Packrat: Use multiple lock files to speed up installation in docker?

I am using packrat::restore with a packrat.lock file to install the package dependencies of my project in a docker container. Whenever I make a change to the packrat.lock file the packrat::restore step is reexecuted, instead of taking the cache and all packages are reinstalled, which takes a long time.

I think it would be great to have the opportunity to separate the packrat.lock file into multiple smaller ones, for example to separate the packages which are essential for my project (e.g. shiny, stringr, data.table...) and packages I might remove again because I am just testing out a new feature. The first packrat.lock file would change not very often, so I can use the docker cache here, which would significantly speed up by build times.

Interested, what you think about this.

Hi Markus,

Interesting question!

For starters, be sure you are placing your packrat::restore command at or near the end of the Dockerfile. This will prevent changes in your packrat.lock file from busting the remainder of your Docker cache.

I'm not totally sure I understand the remainder of your workflow. For instance, why not install the experimental packages into a running container, and only snapshot if you are happy with the results? The lockfile is designed to capture requirements for the final environment, not dictate the environment ahead of time. Alternatively, you could do your experimental work using a different lockfile, and only merge the results after the fact (similar to branching and merging your source code in Git).
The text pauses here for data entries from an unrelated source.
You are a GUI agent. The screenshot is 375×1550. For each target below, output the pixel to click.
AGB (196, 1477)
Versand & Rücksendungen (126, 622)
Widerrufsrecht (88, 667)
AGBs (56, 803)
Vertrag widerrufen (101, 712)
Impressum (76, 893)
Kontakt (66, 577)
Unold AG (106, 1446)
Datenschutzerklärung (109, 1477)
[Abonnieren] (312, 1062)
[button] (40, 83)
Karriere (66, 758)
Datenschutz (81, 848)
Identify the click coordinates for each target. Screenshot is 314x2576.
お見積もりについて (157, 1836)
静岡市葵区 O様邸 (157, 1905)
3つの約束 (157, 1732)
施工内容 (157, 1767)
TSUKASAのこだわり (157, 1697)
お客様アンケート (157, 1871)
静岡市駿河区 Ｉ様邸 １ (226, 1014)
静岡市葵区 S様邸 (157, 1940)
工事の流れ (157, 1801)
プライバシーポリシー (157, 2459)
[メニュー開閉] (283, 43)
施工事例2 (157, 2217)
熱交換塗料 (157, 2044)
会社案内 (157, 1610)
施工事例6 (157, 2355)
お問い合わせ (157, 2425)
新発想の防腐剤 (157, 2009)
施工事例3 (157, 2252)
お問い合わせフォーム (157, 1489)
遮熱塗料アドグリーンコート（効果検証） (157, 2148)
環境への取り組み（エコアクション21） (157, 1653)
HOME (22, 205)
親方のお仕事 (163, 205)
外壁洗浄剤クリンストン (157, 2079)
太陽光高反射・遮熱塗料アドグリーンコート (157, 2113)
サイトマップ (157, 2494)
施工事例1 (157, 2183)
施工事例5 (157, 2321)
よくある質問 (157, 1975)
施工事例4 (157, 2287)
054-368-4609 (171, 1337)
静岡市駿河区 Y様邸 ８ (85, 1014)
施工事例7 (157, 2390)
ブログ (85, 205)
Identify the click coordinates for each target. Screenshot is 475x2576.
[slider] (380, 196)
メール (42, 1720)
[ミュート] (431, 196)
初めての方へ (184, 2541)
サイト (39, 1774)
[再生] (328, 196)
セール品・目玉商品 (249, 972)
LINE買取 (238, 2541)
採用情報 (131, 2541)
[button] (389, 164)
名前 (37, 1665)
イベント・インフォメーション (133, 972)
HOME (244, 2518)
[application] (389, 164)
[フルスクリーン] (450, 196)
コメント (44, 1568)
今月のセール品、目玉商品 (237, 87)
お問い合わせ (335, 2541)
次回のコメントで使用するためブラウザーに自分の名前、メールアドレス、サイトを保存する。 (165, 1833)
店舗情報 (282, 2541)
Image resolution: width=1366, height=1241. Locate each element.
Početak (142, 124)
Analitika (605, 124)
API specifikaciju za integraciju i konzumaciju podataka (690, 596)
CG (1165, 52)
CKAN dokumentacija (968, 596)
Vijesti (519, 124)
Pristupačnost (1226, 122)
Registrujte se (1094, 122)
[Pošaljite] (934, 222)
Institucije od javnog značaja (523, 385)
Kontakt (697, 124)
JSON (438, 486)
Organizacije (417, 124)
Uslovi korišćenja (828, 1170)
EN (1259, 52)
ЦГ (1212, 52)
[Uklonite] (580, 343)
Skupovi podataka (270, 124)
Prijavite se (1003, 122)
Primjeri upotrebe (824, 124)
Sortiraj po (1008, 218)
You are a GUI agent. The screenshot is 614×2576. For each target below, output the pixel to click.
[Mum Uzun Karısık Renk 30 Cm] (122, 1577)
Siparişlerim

Unfortunately, it would be very difficult to support a notion of separable lockfiles - the reason is that R packages exist in complex dependency networks. To create a separable lockfile you'd need separable dependency graphs which is unlikely. For example, if your "core" environment has shiny, and your new environment wants to add plumber, those would not be separable because they both depend on httpuv.

1 Like

Hi Sean,

thanks for your thoughts!

I slightly disagree with your first point because everything you do with the R code must come after the package installation. And if I just fix e.g. one typo or small bug in a script I do not want to have the packrat::restore reexecute which takes 95% of the building time. Or did I misunderstood you here?

I think the question is, what does final environment mean? If it is software project which continously evolves there could be releases every week or I am testing every commit with some CI solution and then it would be nice if I can nearly immediately preview my shiny app on a testing server etc. Now I have to wait 45-60 minutes until the dockerfile is built. My solution is currently to change the lockfile as few times as possible.

Hmm, I think separate lock files could be possible without too much effort without looking too deeply into the code (but I could also be completely wrong :sweat_smile:). The packrat::restore function just would need to check if a package is already installed and install it only if necessary.

In your example the first packrat lockfile would contain shiny and httpuv, so a first packrat::restore call would install those packages. Then the second time restoreis called with the second lockfile, which contains httpuv and plumber, only plumber has to be installed. Of course it would not be possible to have different httpuv versions.

Interesting - so is this your workflow?

  1. Update R code (optionally updating packrat.lock file)
  2. Commit to Git
  3. Post-commit, a Dockerfile is built that calls packrat::restore and runs the shiny app in open source shiny server

How frequent are the commits? I imagine you'd mostly be "testing" things in the app locally prior to committing?

One thing you could do is mount a packrat cache into the Dockerfile. This is essentially how RStudio Connect works, and allows for almost instant re-deploys.

The real solution here would be to have Linux binaries available for packages in a repository - this would be the equivalent of a "cache", but not mounted in through a directory. They would allow for instantaneous installs. Linux binaries are something we're working on right now(!!). What base image do you use?

2 Likes

To avoid this in docker I first copy packrat/packrat.lock to create the environment for code building the required packages. Then in a later line in DOCKERFILE, copy the rest of the code inside the container and execute what needs to be executed. If I had just some small change only to the code with no change in dependency, all the packrat workflow is skipped because lockfile did not change. It helps iterate on docker image development.

I can confirm that packat cache is another way of improving deployment speed, and pretty easy to setup too.

Yes, exactly that is my workflow. Most testing is done locally and only for specific commits (i.e. tags) the docker build is triggered right now. Currently it takes about 30 minutes to build the Docker image, so it still would be nice if this could be made faster.

The base image is the rocker/shiny:3.5.2 image.